→ Goal: Copy all of the records below word for word, omitting the pictures.

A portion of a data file
=-=-=

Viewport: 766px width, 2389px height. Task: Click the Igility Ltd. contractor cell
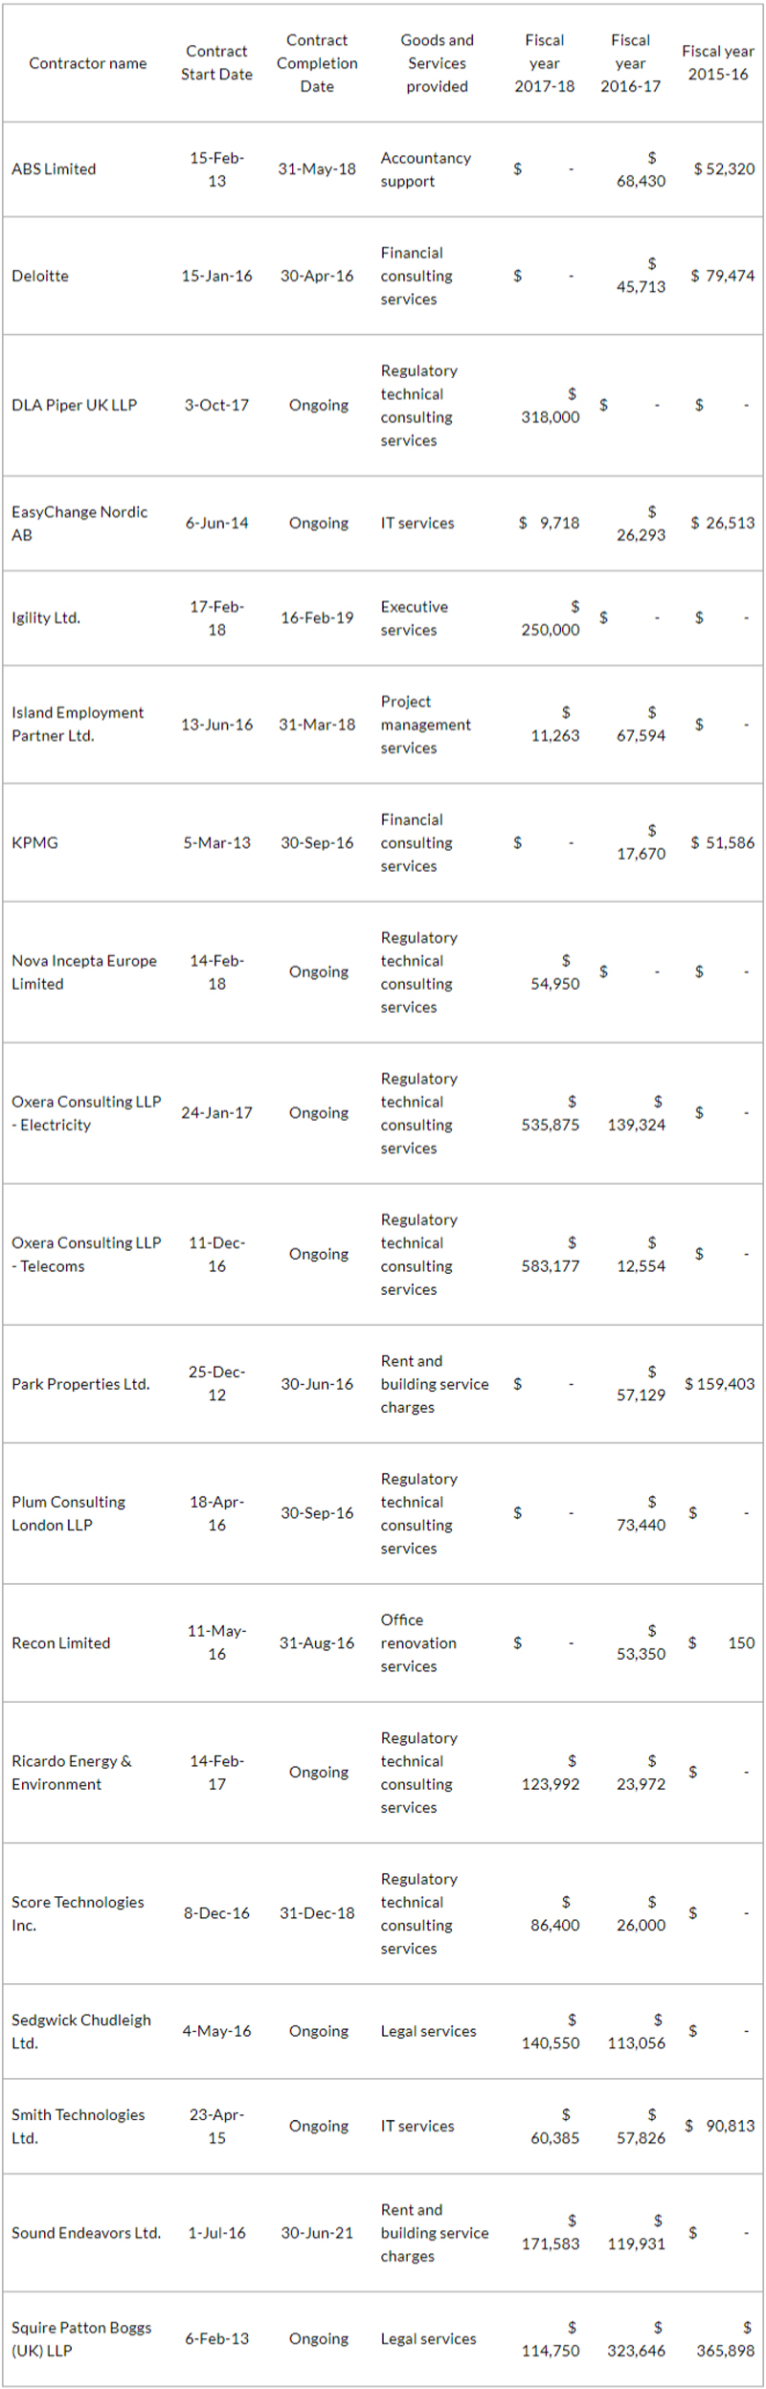coord(46,618)
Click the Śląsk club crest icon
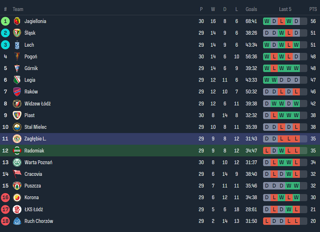This screenshot has width=320, height=232. (17, 33)
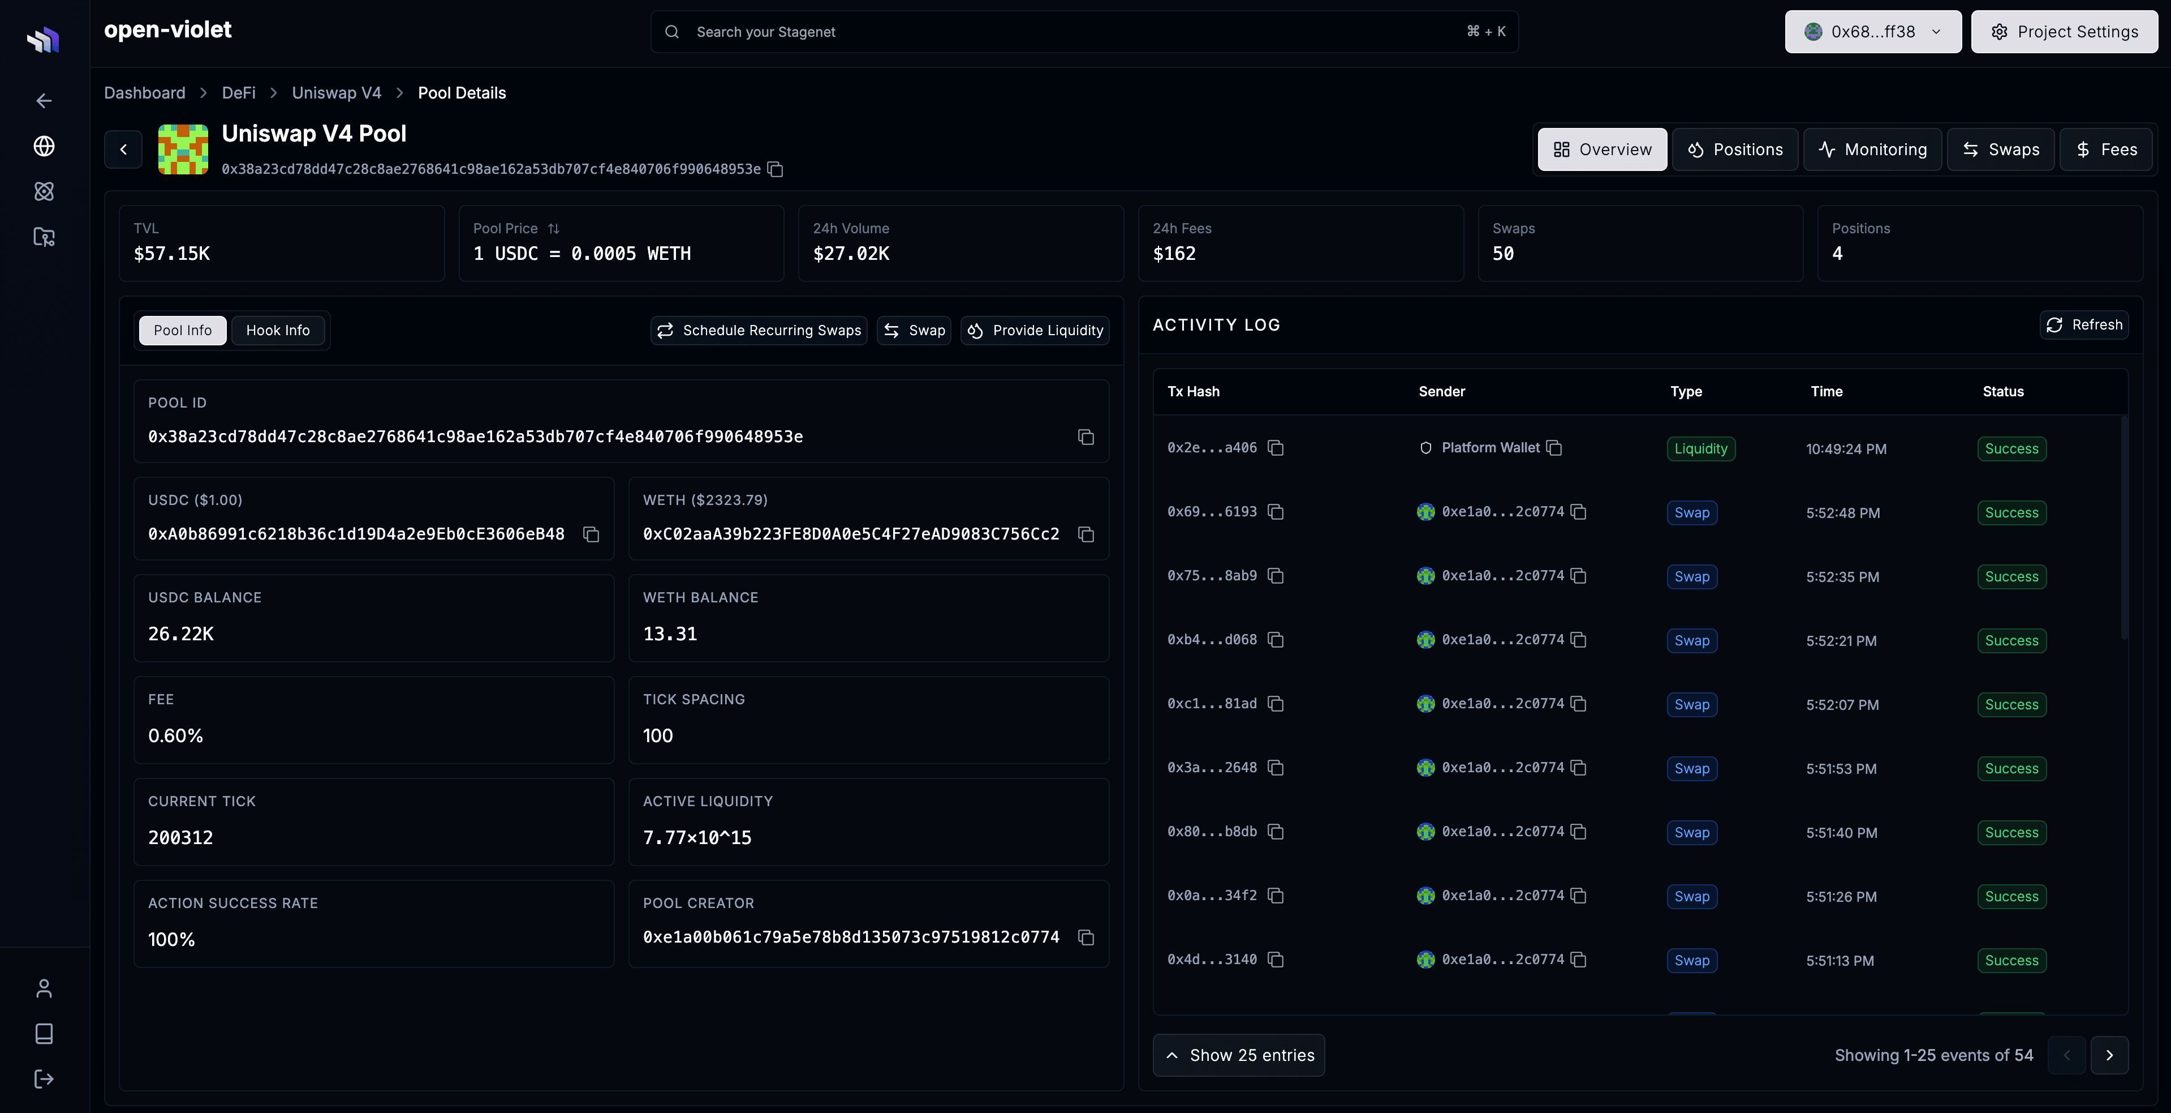Click Schedule Recurring Swaps
The image size is (2171, 1113).
tap(758, 331)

=-=-=

→ Written solution:
Viewport: 766px width, 2389px height. Task: Click the Igility Ltd. contractor cell
coord(46,618)
Click the Śląsk club crest icon
This screenshot has width=320, height=232. (17, 33)
Click Schedule Recurring Swaps
The image size is (2171, 1113).
tap(758, 331)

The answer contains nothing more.